GavinX
07-06-2006, 11:01 AM
I was just browsing the BBC website and saw this article.
http://news.bbc.co.uk/2/hi/technology/5153350.stm
Seems a bit late now on the part of Microsoft........ I wonder if the pressure is beginning to tell on those guys there. In any event, it all seems good for software freedom.
bwkaz
07-06-2006, 07:37 PM
When I read that, one sentence in particular stood out:
Microsoft said it started building the software tools in response to requests from government customers. Yeah, exactly. Notice it wasn't requests from some generic group of users or customers (which are not necessarily always the same people), but from, specifically, government customers. I think the important difference there is that governments don't necessarily have to interoperate with anyone else. So they don't have to use something that will read Office-binary-format files, like any other business does; they can decide on a file format and then require any potential vendor to have support for that format. So there's a possibility of real competition -- and only then does Microsoft actually do what the user wants.
(As opposed to the WGA notification tool...)
IsaacKuo
07-07-2006, 12:57 PM
Actually, this is just Microsoft's business as usual. See Playing the Standards Game the Microsoft Way (http://www.eweek.com/article2/0,1895,1985410,00.asp).
First, consider what Microsoft will actually be offering. It's a set of third-party, add-on utilities that will enable Office users—first only Office 2007 users, but later users of other Microsoft Office programs as well—to read and write in ODF.

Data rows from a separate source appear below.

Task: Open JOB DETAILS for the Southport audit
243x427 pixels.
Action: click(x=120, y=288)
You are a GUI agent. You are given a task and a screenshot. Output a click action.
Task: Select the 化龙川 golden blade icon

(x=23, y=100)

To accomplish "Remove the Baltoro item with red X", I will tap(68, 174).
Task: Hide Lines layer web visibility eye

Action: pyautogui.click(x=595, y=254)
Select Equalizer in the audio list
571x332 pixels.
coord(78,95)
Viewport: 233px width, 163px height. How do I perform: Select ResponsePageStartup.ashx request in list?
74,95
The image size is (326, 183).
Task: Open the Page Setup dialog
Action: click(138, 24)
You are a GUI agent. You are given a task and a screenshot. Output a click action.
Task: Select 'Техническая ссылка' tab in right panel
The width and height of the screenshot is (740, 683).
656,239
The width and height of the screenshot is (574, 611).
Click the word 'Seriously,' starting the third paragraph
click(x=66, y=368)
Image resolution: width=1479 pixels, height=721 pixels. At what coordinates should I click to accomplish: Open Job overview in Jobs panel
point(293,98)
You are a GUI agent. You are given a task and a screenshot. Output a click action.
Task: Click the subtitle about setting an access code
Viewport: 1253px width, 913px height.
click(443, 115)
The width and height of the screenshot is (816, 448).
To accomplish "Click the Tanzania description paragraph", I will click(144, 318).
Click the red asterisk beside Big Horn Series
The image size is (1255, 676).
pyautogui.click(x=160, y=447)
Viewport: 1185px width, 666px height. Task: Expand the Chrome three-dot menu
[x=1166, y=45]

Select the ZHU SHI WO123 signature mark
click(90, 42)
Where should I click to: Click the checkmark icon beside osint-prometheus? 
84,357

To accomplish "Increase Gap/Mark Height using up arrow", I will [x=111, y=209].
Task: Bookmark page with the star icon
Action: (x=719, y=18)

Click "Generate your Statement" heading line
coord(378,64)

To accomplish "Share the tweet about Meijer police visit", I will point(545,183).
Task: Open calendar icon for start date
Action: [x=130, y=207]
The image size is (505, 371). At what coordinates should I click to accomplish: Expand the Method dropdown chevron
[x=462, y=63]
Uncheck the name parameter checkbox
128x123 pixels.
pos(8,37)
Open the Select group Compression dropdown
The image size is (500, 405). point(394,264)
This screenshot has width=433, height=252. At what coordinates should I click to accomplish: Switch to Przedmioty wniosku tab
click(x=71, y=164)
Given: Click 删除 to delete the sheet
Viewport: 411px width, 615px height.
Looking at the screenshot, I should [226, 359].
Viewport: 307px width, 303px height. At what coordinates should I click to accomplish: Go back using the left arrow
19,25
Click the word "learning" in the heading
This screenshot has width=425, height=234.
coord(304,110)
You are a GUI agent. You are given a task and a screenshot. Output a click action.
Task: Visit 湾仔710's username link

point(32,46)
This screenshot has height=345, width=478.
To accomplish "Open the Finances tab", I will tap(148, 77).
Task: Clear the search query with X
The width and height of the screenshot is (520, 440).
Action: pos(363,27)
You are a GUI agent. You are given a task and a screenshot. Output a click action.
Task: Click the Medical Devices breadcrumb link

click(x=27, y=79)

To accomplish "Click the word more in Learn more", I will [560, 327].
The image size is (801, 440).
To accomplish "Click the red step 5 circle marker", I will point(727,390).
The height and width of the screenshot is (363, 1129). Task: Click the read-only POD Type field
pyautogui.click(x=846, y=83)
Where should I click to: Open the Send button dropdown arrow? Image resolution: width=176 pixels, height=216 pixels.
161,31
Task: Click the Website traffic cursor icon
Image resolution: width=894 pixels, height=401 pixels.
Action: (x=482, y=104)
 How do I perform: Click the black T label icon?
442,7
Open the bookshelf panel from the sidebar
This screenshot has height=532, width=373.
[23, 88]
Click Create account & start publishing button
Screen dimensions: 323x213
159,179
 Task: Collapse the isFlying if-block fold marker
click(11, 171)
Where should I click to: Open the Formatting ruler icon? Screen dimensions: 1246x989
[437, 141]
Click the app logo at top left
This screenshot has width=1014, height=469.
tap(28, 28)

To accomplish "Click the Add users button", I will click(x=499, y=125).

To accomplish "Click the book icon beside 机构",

It is not a set of programs, open-source BSD license or not, that anyone else will be able to use. The Translator will only work with Microsoft's own proprietary programs. You can't use it, as it is, as an independent bridge between Microsoft's formats and ODF.
There are two key phrases here. The first is "third-party." Jason Matusow, Microsoft's director of standards affairs, came right out and said Microsoft was not contributing code or providing architectural guidance for Open XML Translator.
In other words, if it does a crummy job of translating to and from, don't look to Microsoft to clean up your slightly mangled documents.
Now, the author of this article is a long time Microsoft critic, but his suspicions echo the exact same suspicions I had when I first read about this Microsoft announcement of "ODF support". It's simply about doing the absolute minimum to comply with government demands for interoperability while at the same time sabotaging that interoperability.
So Microsoft lets some third party develop a plug-in to translate between Microsoft's proprietary formats and ODF. They don't contribute any code, so that gives them a semblance of plausible deniability. In any case, it's enough so that any legal action will take years after the damage has already been done, and they'll probably just get another slap on the wrist anyway when all is said and done.
In the meantime, Microsoft continues to add "features" to their proprietary Office formats, which make it difficult for the third party plug-in developers to maintain proper translation between the formats. These "features" might even include purposeful sabotage to prevent proper translation--who would ever know? It's closed source, after all.
It's just another transparent scheme by Microsoft. If they actually wanted interoperability, then they'd build in native capabilities to open and save the files in ODF. Instead, they're just doing everything in their power to destroy ODF--same old, same old. And we all get to suffer for it, same as usual.